La France évolue entre aveuglement et désillusion. Il y a des évènements qui gagnent à être expressément formulées dix ans après le début de la guerre en Syrie9. Il faudrait moins de catéchisme et d’incantation, et plus de réalisme et d’analyse. Quand notre clergé médiatique et les communicants des politiques, qui les abreuvent de leurs EDL (éléments de langage), cesseront-ils de nous jouer le chœur des pleureuses ?
Jean Daspry
22 mars 2021
Notes
1 Bernard Cornut, La semaine au cœur, www.prochetmoyen-orient.ch , 15 mars 2021.
2 Benoît Vitkine/Madjid Zerrouky, Premières plaintes à Moscou contre les mercenaires Wagner, Le Monde, 16 mars 2021, p. 5.
3 Bruno Guigue, Fichez la paix à la Syrie !, www.prochetmoyen-orient.ch , 15 mars 2021.
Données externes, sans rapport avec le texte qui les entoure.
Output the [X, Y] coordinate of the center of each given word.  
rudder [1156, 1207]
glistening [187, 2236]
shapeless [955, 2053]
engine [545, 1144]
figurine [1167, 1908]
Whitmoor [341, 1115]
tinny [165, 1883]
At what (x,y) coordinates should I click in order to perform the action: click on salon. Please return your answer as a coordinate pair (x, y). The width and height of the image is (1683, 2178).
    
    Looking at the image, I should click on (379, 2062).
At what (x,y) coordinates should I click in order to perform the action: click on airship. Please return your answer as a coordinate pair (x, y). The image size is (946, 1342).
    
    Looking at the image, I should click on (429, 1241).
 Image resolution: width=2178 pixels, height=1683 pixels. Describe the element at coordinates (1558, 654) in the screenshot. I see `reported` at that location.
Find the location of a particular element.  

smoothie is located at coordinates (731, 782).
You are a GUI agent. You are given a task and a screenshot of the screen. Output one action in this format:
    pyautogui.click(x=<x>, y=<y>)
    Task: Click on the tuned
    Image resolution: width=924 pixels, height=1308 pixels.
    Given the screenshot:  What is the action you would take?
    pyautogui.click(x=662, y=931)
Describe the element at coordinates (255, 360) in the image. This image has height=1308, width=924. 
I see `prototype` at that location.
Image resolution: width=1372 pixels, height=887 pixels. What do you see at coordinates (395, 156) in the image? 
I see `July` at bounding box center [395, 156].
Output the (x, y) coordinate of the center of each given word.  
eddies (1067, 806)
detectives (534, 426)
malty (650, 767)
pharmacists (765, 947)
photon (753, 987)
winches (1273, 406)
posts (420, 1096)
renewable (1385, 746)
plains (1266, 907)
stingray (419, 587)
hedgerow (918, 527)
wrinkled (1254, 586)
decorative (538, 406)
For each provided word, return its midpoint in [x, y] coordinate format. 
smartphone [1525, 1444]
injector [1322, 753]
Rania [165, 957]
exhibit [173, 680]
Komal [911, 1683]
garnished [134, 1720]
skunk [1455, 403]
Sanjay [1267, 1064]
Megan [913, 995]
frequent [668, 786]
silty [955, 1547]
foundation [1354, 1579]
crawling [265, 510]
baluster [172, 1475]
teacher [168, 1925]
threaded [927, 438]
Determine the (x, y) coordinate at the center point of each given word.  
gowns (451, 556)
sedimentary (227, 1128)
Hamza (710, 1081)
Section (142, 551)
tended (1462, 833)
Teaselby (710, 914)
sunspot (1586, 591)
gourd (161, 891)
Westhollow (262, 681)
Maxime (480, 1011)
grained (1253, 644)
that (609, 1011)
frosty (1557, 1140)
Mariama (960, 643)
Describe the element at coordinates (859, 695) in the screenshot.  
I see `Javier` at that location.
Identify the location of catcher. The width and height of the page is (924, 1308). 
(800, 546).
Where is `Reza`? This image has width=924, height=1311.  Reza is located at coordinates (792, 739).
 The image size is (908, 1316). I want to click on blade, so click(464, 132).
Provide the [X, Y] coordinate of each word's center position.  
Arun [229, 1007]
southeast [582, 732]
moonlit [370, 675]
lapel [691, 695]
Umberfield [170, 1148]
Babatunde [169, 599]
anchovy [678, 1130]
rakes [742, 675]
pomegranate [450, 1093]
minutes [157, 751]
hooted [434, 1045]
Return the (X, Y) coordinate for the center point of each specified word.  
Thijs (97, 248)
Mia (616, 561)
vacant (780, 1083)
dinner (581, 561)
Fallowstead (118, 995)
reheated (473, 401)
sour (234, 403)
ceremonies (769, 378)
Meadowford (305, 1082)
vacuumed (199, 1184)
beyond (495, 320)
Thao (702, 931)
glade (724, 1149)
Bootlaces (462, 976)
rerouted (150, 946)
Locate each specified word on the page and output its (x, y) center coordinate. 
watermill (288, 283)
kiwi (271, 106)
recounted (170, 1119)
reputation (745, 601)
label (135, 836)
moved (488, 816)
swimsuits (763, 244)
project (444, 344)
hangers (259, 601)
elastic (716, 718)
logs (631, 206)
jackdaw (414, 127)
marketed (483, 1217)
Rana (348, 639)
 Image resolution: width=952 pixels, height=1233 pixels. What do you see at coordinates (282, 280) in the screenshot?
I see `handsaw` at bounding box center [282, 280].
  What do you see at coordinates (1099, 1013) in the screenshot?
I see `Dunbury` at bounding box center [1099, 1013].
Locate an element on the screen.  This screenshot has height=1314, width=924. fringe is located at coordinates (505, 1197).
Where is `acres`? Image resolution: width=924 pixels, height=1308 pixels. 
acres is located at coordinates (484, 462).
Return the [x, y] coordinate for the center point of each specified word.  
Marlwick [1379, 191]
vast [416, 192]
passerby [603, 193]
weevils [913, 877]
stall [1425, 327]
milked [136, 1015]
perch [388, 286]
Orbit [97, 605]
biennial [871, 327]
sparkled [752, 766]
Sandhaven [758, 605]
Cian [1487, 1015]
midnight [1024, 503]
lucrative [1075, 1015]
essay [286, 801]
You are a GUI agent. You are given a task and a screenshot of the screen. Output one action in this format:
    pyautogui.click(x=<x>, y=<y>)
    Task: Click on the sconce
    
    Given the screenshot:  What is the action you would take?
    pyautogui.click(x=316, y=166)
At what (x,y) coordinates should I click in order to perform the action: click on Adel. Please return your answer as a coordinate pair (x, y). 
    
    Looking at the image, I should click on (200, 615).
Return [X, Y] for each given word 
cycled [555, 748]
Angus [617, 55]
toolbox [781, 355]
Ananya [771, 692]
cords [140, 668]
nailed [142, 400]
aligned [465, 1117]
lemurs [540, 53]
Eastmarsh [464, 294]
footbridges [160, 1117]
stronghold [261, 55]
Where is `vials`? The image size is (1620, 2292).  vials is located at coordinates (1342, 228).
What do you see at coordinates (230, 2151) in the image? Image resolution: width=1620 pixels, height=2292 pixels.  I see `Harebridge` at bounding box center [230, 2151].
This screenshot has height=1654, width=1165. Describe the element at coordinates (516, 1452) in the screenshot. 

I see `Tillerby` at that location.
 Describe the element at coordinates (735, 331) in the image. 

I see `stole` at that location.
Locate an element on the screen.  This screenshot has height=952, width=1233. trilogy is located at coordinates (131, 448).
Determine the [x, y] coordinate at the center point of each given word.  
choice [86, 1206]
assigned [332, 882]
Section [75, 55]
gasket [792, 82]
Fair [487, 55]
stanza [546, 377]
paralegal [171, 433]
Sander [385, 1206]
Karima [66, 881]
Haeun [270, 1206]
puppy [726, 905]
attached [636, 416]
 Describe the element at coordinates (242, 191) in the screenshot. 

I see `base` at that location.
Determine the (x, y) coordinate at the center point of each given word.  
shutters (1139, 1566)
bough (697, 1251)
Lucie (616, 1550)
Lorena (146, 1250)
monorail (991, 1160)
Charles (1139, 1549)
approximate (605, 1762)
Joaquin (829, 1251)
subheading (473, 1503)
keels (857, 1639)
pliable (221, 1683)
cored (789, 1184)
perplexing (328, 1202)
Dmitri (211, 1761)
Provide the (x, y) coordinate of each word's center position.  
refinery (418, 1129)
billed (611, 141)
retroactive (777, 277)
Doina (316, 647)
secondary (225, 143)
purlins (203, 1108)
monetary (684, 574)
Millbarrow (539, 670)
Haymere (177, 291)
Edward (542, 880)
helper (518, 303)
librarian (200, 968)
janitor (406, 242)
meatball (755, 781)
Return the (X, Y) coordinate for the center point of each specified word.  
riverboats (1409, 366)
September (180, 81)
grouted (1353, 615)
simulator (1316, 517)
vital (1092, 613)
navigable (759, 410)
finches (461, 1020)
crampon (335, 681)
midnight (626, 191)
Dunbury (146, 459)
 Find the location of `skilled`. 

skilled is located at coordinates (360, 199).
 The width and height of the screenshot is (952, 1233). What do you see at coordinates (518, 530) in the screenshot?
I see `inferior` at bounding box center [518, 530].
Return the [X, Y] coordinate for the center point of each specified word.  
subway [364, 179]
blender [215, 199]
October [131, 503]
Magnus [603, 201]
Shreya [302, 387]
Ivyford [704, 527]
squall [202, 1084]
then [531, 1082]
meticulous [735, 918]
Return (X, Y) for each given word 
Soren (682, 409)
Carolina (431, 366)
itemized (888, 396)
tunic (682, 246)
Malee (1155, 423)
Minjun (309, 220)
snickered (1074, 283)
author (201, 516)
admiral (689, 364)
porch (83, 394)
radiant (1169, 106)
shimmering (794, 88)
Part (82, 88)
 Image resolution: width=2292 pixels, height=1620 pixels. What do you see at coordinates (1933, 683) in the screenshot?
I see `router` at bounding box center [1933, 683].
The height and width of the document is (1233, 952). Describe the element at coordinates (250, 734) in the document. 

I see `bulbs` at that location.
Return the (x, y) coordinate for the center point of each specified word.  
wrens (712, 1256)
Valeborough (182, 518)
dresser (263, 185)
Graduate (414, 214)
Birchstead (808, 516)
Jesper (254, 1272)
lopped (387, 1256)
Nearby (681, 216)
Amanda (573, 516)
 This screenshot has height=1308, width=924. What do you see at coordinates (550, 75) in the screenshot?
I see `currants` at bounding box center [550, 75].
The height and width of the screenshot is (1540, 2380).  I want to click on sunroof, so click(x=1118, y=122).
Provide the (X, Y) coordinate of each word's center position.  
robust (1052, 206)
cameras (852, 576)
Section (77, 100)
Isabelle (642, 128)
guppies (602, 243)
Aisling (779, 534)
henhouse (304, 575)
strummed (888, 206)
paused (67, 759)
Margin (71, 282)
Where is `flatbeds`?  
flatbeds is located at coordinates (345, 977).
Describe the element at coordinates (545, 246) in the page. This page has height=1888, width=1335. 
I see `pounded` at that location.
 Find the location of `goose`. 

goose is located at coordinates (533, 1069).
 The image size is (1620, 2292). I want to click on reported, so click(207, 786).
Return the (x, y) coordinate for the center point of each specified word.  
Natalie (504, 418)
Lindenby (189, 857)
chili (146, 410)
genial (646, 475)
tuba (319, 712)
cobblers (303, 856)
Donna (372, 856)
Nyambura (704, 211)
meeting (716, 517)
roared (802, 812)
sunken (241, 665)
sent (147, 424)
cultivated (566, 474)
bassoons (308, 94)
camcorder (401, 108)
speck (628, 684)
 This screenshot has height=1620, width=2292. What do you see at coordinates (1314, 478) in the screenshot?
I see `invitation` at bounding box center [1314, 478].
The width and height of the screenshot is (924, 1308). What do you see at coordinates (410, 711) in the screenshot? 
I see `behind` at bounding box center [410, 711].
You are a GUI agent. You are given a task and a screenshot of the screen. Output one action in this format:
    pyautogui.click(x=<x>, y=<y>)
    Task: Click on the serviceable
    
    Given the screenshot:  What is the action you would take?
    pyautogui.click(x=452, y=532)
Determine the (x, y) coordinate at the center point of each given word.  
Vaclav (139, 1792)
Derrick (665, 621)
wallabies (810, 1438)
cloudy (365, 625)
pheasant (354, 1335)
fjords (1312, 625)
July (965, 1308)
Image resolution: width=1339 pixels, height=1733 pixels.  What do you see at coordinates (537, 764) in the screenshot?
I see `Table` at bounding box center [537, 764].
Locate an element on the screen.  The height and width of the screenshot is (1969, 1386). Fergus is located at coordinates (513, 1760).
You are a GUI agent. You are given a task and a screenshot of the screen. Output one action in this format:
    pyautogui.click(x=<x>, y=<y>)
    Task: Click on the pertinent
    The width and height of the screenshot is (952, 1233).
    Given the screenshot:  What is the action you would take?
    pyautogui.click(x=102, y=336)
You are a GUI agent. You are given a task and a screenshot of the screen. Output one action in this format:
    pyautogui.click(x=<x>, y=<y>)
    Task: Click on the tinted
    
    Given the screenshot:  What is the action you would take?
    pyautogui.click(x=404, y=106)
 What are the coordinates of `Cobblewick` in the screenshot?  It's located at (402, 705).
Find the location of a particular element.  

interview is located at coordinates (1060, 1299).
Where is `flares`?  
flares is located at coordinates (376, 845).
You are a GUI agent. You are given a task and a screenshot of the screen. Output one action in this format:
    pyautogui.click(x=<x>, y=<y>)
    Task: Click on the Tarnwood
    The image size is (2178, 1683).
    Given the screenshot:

4 Guillaume Berlat, Révolutions arabes : que reste-t-il de nos amours ?, www.procheetmoyen-orient.ch , 1er février 2021.
5 Frédéric Bobin/Nadia Chelly, Libye : la réconciliation assombrie par des soupçons de corruption, Le Monde, 16 mars 2021, p. 4.
6 Henri Bentégeat/Bernard Pêcheur, Quelles valeurs pour le « soldat augmenté » ?, Le Monde, 16 mars 2021, p. 30.
7 Hubert Védrine, Droits de l’homme (ou droits de l’individu ?) dans Dictionnaire amoureux de la géopolitique, Plon/Fayard, 2021, p. 134
8 Jérôme Drevon/Patrick Haeni/Arthur Quesnay, Pour défaire durablement l’État islamique en Syrie, ce sont désormais les rebelles qu’il faut stabiliser, Le Monde, 16 mars 2021, p. 30.
9 Le regard de Plantu, Syrie : 10 ans, Le Monde, 16 mars 2021, p. 1.